一方、バイデン氏はどうか。就任演説ではこう訴えた。
「政治的な過激主義、白人至上主義、国内のテロリズムが台頭している。これに立ち向かい、打ち負かさなければならない」
これは間違いなく1月6日に議会乱入事件を起こしたトランプ氏の支持者を念頭に置いた発言だ。米国を脅かす最も危険な勢力は、トランプ氏とその支持者だというのである。
議会乱入事件や白人至上主義の危険性を過小評価してはならない。だが、バイデン氏の演説からは、米社会に急速に浸透する社会主義・共産主義への警戒感は微塵(みじん)も感じられない。むしろそれを歓迎しているようにさえ聞こえるのだ。
実際、バイデン氏は就任初日の17件を皮切りに、前例のないペースで大統領令などを乱発し、「左翼文化革命」を後押しするような過激な政策を次々に打ち出している。

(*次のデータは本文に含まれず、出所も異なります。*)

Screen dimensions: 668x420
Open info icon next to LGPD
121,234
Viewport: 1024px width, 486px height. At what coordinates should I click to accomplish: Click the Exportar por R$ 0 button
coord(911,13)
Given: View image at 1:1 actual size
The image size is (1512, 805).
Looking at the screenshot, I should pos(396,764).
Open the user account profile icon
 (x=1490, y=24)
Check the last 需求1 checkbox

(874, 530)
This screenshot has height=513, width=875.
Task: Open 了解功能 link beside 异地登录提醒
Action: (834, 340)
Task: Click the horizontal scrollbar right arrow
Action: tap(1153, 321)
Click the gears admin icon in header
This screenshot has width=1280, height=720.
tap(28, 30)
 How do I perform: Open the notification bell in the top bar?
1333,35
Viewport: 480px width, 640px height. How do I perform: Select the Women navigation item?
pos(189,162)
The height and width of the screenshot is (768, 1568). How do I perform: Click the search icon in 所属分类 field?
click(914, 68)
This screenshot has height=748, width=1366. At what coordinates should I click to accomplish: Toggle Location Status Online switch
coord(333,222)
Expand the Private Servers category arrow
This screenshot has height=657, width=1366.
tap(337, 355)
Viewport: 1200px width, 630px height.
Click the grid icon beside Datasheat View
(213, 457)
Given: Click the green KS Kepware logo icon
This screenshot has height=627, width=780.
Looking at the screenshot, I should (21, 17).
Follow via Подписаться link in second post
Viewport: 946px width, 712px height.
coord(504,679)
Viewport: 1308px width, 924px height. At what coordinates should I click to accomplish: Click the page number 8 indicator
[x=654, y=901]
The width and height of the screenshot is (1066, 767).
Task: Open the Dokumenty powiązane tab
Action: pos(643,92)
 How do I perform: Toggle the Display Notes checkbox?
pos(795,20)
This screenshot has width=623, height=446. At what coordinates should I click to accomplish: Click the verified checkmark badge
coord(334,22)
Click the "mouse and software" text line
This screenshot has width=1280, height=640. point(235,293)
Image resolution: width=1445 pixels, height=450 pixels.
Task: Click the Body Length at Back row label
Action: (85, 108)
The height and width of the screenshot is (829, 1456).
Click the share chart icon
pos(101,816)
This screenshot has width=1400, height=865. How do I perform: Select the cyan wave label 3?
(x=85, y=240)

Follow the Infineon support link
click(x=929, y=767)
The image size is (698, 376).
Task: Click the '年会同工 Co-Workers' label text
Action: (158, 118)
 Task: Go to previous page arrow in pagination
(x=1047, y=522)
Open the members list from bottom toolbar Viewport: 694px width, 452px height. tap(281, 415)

「バイデン氏の癒やしと結束の誓いは、文化戦争で極左勢力の要求にすべて応えることを意味するようだ」
保守系シンクタンク「倫理公共政策センター」のライアン・アンダーソン所長は、こう非難した。就任演説で国民の結束を訴えたバイデン氏の眼中にあるのは、極左勢力との結束だけだというのだ。
トランプ氏からバイデン氏に大統領が代わったことで、米国は「普通」の国に戻ったと言われることが多い。だが、本当にそうなのか。大統領のキャラクターだけを見ればそうかもしれないが、バイデン氏の下で米国は「異常」な勢いで左翼傾斜している。